• EXERCISE TASK A:
Answer these questions using the text on AI action for and around people:
(i) How does the group generally formalize intent?
(ii) What does the group call AI action carried out for assistance of and in coordination with people?
(iii) Which three kinds of AI agents are given as examples of acting interactively with us?
• EXERCISE TASK B: Set down word for word the part of the text on AI action for and around people from "First, AI agents" to "to choose from.".
* START QUOTED PASSAGE *
AI Action for and around People

Most AI is developed with human interaction as an afterthought: first comes function and capability, and then we worry about makign the AI agent helpful and safe. What would it mean to formulate the problem with humans in mind from the get-go, and how would the algorithms used to generate AI actions and predictions change as a consequence?

First, AI agents assisting us will need to do what we, humans, want them to. Figuring out how to generate optimal actions is half the battle, the other half is figuring out the objective itself. Second, AI agents will need to act interactively with us, from robots moving around us in our homes, to cars coordinating with us on our roads, to personal assistants, say, proposing alternative flight options for us to choose from.

Our group’s research agenda is to formalize and algorithmically solve the problem of AI action not in isolation, but for assistance of and in coordination with people – this is what we call AI action for people, and around people.

Approach. We formalize the problem as a human-AI system. The key to our approach is modeling people as intentional agents, whose behavior is driven (albeit imperfectly) by what they want. We formalize intent – someone’s goals, preferences about the task, and preferences about their interaction with the agent – generally via a reward function whose parameters are unknown to the agent, and thus latent state. AI action for people is then defined by optimality with respect to this reward function. The same function drives human behavior, so AI action around people becomes a response to this behavior. This framework gives us a systematic way to break down interaction into its core components: identifying sources of evidence about the latent state (1), modeling their relation to the latent state to perform estimation (2), generating the agent’s actions with respect to the latent state, in light of the human also acting simultaneously (3), and accounting for the engineer/designer as a human that is part of the human-AI system (4).

front figure demonstrating all aspects of algorithmic human-robot interaction.
* END QUOTED PASSAGE *
* START RECORD EXTRACTS *
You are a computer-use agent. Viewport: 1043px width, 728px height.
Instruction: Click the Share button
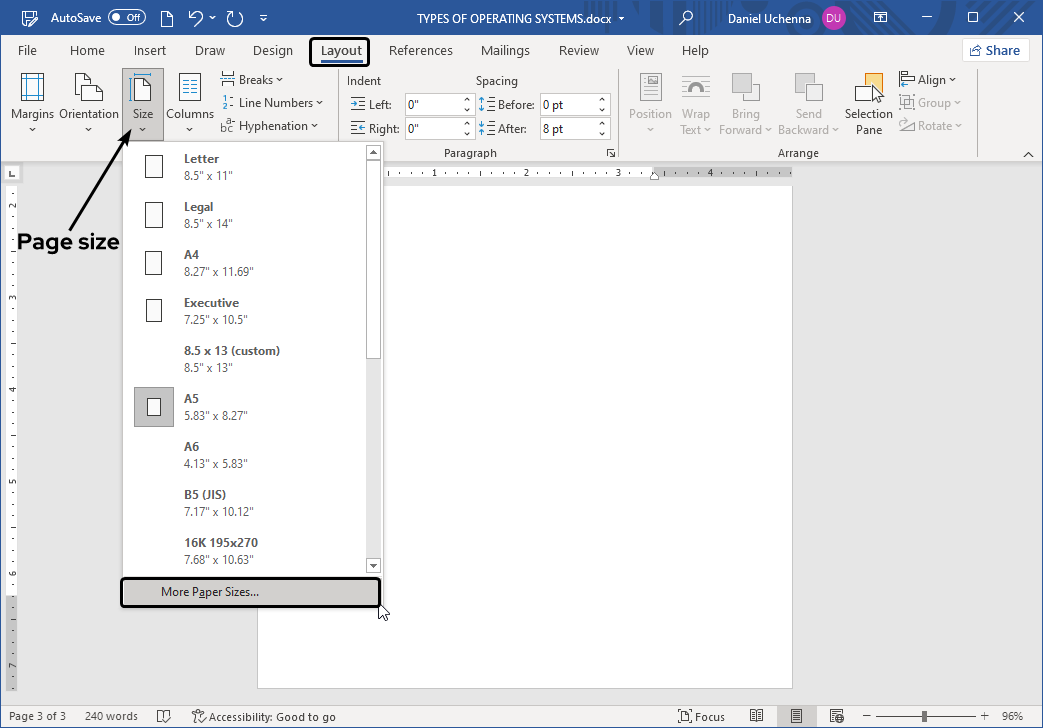[x=995, y=50]
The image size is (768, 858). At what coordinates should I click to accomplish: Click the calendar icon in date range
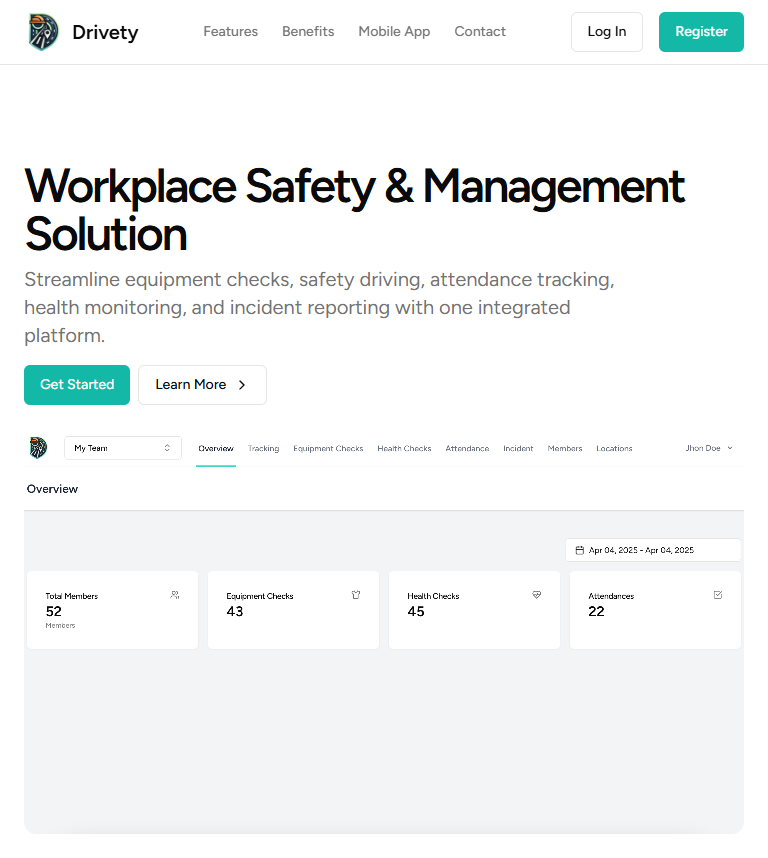tap(580, 550)

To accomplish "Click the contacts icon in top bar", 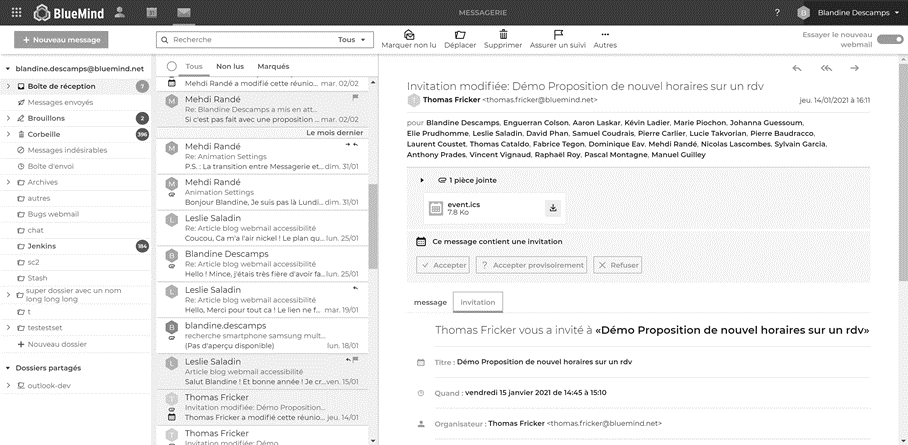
* END RECORD EXTRACTS *
• FINAL ANSWER A:
(i) Via a reward function whose parameters are unknown to the agent, and thus latent state.
(ii) AI action for people, and around people.
(iii) Robots moving around us in our homes, cars coordinating with us on our roads, and personal assistants proposing alternative flight options for us to choose from.

• FINAL ANSWER B:
First, AI agents assisting us will need to do what we, humans, want them to. Figuring out how to generate optimal actions is half the battle, the other half is figuring out the objective itself. Second, AI agents will need to act interactively with us, from robots moving around us in our homes, to cars coordinating with us on our roads, to personal assistants, say, proposing alternative flight options for us to choose from.